By Tony Grossi | ESPNCleveland.com
Updated at 5:56 p.m.
No Ray Lewis. No Ed Reed. In the end, there was no Ray Rice for the Baltimore Ravens.
No problem for Joe Flacco.
The Ravens’ Super Bowl MVP quarterback demonstrated why the team paid him $120.6 million in the offseason and discarded several high-priced players to make room.
Flacco was tremendous in two second-half touchdown drives to lead the Ravens to a 14-6 win over the Browns in a defensive struggle.
The Browns, meanwhile, are facing a possible quarterback change due to injury. Brandon Weeden left the game with a sprained thumb on his throwing hand with 3 ½ minutes to go. X-rays were negative, but neither Weeden nor coach Rob Chudzinski were certain about Weeden’s status for Game 3 in Minnesota.
“We’ll just have to see,” said Chudzinski, who is looking for his first win as Browns coach.
The Browns are 0-2 for the fourth time in five seasons. Zero-and-two became 0-3 in the three previous slow starts.
The game began about 30 minutes after Flacco’s wife delivered their second baby. Flacco then delivered his team’s 11th consecutive victory over the Browns in a struggle that was the football equivalent of giving birth.
The Browns’ defense held Rice to 36 yards and a lost fumble before he suffered a flexor strain carrying the ball and left with 12 minutes to play. Flacco was victimized by three drops in the first half – two in the end zone on absolutely perfect throws – as the Browns held a 6-0 lead at halftime.
But, like in their opening-game loss, the Browns’ defense couldn’t finish the job. Flacco was 10 of 12 in the second half, including a five-for-five on third downs in the two scoring drives. He finished 22 of 33 for 211 yards.
“He came up big,” said Chudzinski. “That’s the player he is. He did a great job in clutch time.”

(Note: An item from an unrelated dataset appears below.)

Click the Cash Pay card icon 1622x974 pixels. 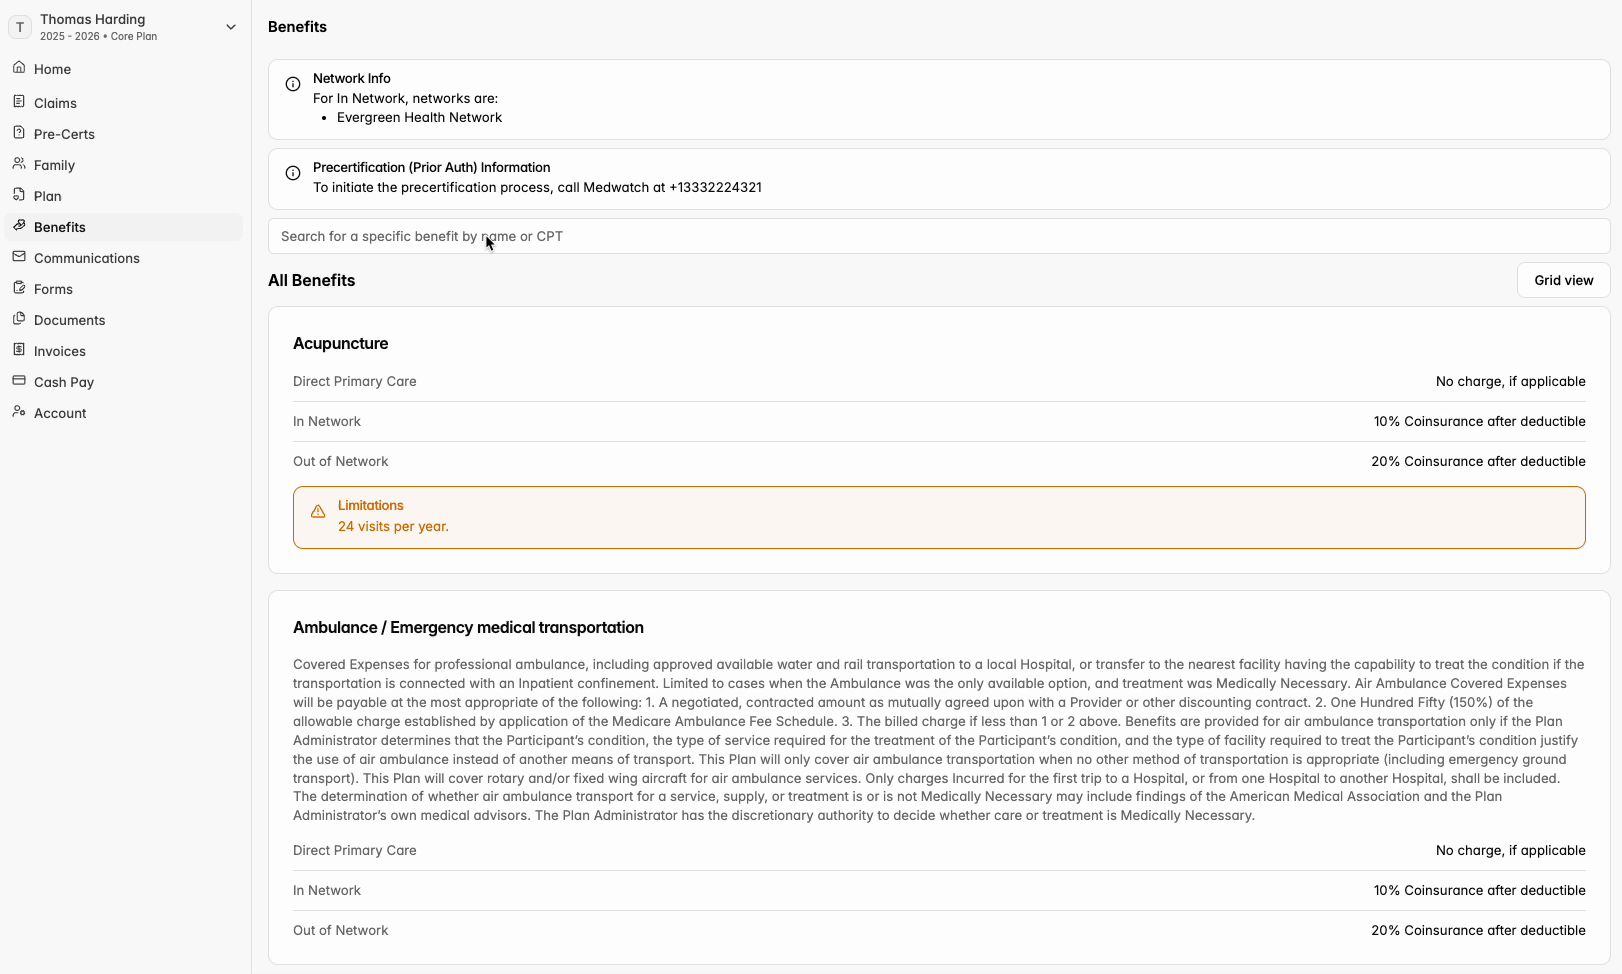(19, 381)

For the second game in a row, the opposing quarterback converted 8 of 16 third downs against the Browns’ defense. That figure is way too high.
Browns linebacker Paul Kruger, who wasn’t a large factor in his return to his former team on the day they celebrated their Super Bowl win, said, “It’s pretty frustrating. We didn’t get it done. We’ll see those guys again (on Nov. 3).”
The bright spot on defense besides another strong outing against the run (99 yards on 36 attempts for a 2.8 average) was the debut of rookie linebacker Barkevious Mingo.
Mingo scored a sack of Flacco on his very first time on the field, as he blasted past 352-pound Bryant McKinnie before the left tackle could step out of his three-point stance. Mingo also had a tackle of Rice to save a first down after a catch and deflected a pass by Flacco which he almost intercepted. On special teams, he nearly blocked a punt and forced a holding call to cause a re-kick.
Asked if he felt he made an impact in his first game, Mingo said, “It’s hard to say because we lost.”
It’s hard to say the Browns made progress on offense when they scored only two field goals. They converted 4 of 15 third downs (up from 1 of 14) but were still plagued by drive-killing dropped passes and missed throws. Weeden was sacked five times – one fewer than in Game 1 – and didn’t turn the ball over. Trent Richardson’s rush attempts were up to 18 (for 58 yards), but his long was for nine yards and his average was 3.2.
Greg Little had two more drops (and only four catches for 33 yards on 12 targets). Tight end Jordan Cameron again led the Browns with five catches for 95 yards – 53 coming on the Browns’ first play from scrimmage.
But that possession died at the 3 as Weeden threw the ball out of bounds when Davone Bess was covered. Weeden made two good throws in a hurry-up drive at the end of the first half to set up a 51-yard field goal by Billy Cundiff and a 6-0 lead at halftime.
(In the first half, Justin Tucker, who was the kicker who caused Cundiff’s release from Baltimore last year, missed field goals from 50 and 44 yards.)
The second half came down to Flacco making throws and Weeden not making them.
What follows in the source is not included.